Turning 40 is the beginning of something new and exciting, not the end of something that I can never have again.


I have resolved to actively seek out more opportunities for adventure, more risk taking (within reason), more failure, more rejection, additional life experiences of all kinds for my bucket list that will create lasting memories that I can carry with me.


I want to enjoy life more day to day and not just on vacation or special occasions. Good food. Great sex. Extra laughter. Wine on hand at all times. Sunshine. Music. I am coming to a perspective in my life where I now realize I deserve all of these things and I don't have to give up any of them. No one does. I decide what's important to me. All good things in moderation.


I won't settle for less than I deserve in any of my personal relationships. I won't make allowances for loved ones who don't treat me the way I should be treated.


I refuse to apologize when I don't really mean it. I see now that I have been doing this for my entire life in order to smooth things over accepting the blame if it meant that we could move on but I will not be him anymore.

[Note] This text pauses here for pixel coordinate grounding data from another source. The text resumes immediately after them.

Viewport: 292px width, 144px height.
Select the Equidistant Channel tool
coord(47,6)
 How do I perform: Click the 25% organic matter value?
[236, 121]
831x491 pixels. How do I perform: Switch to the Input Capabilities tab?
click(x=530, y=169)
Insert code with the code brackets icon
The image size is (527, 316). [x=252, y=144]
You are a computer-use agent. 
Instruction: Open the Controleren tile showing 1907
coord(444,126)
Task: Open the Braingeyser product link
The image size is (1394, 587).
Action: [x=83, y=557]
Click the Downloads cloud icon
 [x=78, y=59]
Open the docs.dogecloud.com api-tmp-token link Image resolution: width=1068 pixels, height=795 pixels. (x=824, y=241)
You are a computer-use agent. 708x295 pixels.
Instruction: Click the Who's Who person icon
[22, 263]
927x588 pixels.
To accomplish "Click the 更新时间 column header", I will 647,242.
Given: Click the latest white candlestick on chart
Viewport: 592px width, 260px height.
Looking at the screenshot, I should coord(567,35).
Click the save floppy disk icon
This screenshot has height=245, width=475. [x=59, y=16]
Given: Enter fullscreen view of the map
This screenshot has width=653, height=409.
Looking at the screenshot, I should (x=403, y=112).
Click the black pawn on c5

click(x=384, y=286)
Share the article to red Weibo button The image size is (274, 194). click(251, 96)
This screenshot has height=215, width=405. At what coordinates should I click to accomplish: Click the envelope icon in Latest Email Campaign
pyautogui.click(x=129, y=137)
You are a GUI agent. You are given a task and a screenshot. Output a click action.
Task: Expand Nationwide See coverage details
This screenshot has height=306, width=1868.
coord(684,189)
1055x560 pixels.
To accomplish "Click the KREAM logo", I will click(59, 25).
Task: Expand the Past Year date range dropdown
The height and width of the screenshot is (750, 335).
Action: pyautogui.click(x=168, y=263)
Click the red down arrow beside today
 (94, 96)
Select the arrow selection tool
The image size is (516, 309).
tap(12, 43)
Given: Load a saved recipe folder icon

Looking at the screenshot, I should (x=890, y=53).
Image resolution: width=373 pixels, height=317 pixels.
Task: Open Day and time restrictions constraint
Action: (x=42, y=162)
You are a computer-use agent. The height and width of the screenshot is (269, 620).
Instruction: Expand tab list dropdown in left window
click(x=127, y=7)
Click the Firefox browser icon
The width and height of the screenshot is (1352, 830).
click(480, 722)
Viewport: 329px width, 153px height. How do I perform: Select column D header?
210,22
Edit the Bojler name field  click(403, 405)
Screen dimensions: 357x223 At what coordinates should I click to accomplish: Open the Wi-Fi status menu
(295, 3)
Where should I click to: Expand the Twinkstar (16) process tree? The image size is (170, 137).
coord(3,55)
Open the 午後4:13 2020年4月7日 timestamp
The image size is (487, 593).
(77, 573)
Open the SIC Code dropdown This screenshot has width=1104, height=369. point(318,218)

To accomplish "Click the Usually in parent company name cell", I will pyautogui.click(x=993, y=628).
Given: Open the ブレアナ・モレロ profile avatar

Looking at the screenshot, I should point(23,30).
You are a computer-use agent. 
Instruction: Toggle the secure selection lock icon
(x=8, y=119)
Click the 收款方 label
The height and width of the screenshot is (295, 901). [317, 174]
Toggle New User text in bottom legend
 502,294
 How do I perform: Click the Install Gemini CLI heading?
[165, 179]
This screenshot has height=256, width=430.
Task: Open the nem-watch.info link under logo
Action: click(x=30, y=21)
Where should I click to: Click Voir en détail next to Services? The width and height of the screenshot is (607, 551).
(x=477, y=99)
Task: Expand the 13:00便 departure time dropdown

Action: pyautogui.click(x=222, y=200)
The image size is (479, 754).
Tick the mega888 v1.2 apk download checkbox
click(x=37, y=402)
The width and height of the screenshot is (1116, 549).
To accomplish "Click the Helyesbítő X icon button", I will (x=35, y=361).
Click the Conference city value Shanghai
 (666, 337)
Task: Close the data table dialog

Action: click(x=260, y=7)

Lastly and most importantly I think for me is my intention to go out of my way whenever it's possible to reconnect in person face to face with anyone I have not seen who is nearby for a beer, a cup of coffee, a walk, a chat, or a hug when I am invited. Life is too short. There is not enough time and there is no good reason for any of us to be apart for years at a time without looking in each other's eyes, sharing a laugh, a memory, a meal, or a toast. Today is a gift. Tomorrow is never promised. Don't put this off. Don't make excuses. The relationships we share with other people are the most important connections we have in the end. Not enough human contact is the reason so many people feel so isolated in this world right now and I want to be a light in the world, not a shadow.